WHAT YOU WILL DO: As an exercise in exact copying, transcribe the lines below from the one holding "Click the 2024/12/28 data point" through the last, with both ends included and pictures left out.

Dataset entries:
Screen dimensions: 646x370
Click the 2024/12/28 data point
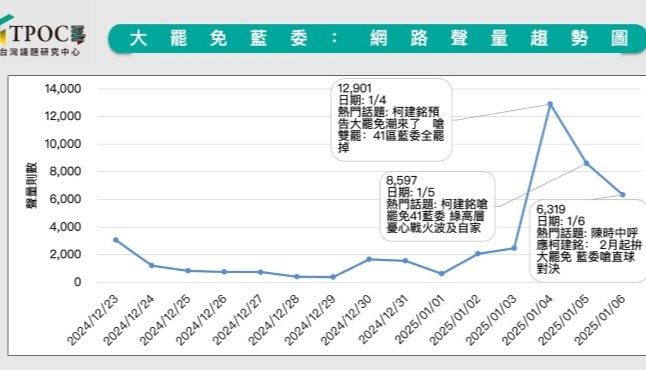tap(297, 277)
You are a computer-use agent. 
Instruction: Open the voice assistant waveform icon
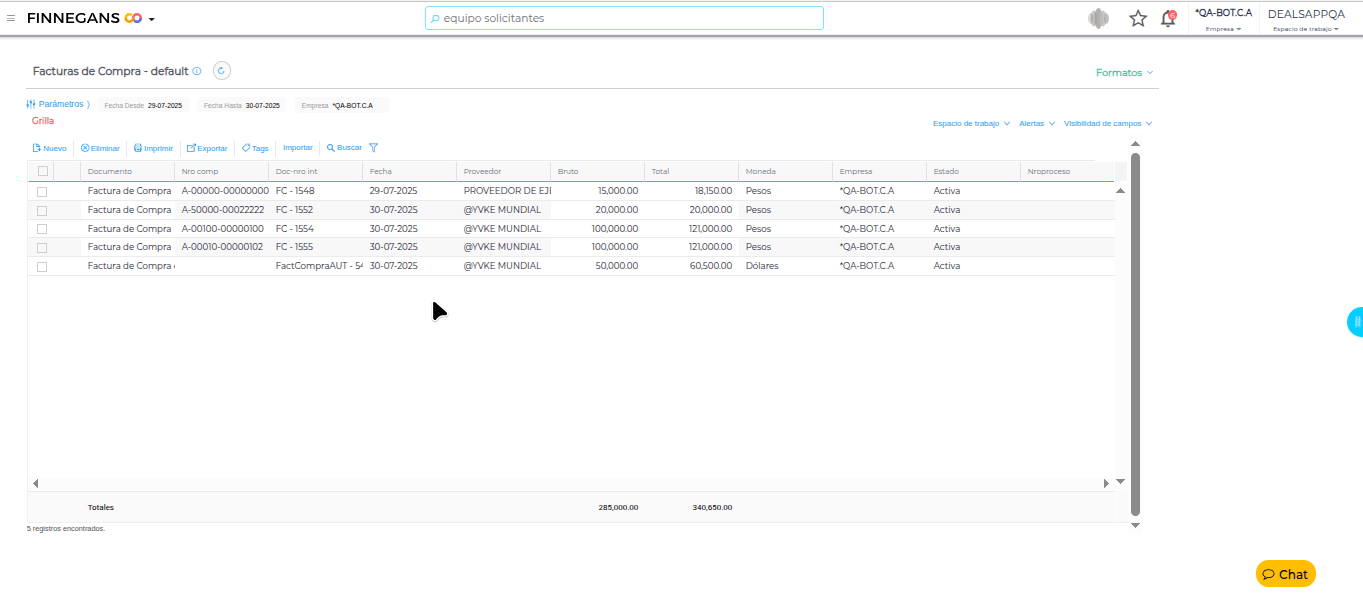click(x=1099, y=18)
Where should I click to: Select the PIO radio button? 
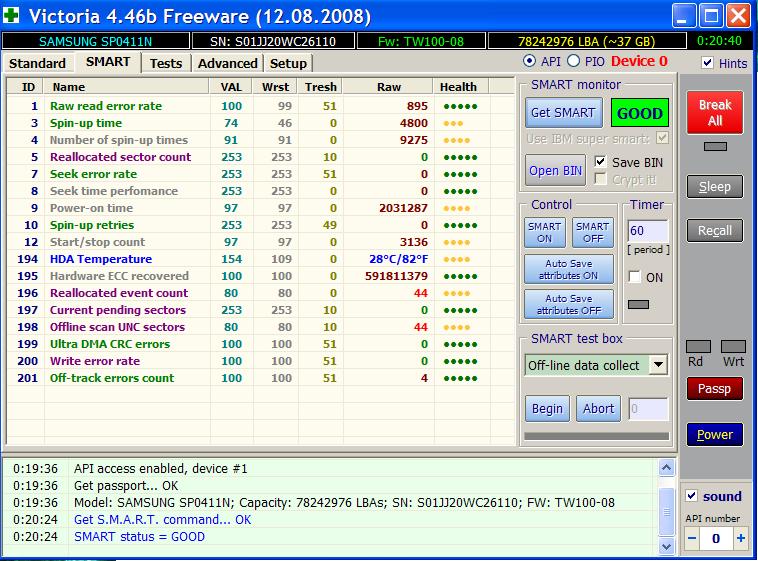tap(575, 62)
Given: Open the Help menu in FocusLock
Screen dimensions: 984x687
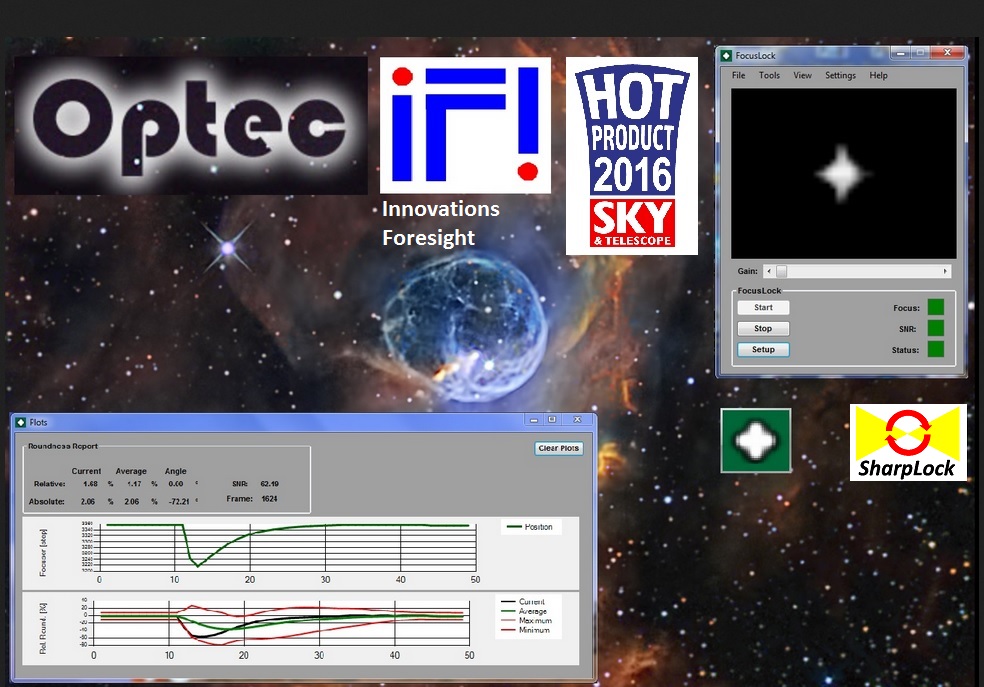Looking at the screenshot, I should [x=877, y=75].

OUTPUT:
Click the 2024/12/28 data point
tap(297, 277)
You are a computer-use agent. 
Instruction: Open the voice assistant waveform icon
click(x=1099, y=18)
Where should I click to: Select the PIO radio button? 
tap(575, 62)
Given: Open the Help menu in FocusLock
Screen dimensions: 984x687
Looking at the screenshot, I should [x=877, y=75].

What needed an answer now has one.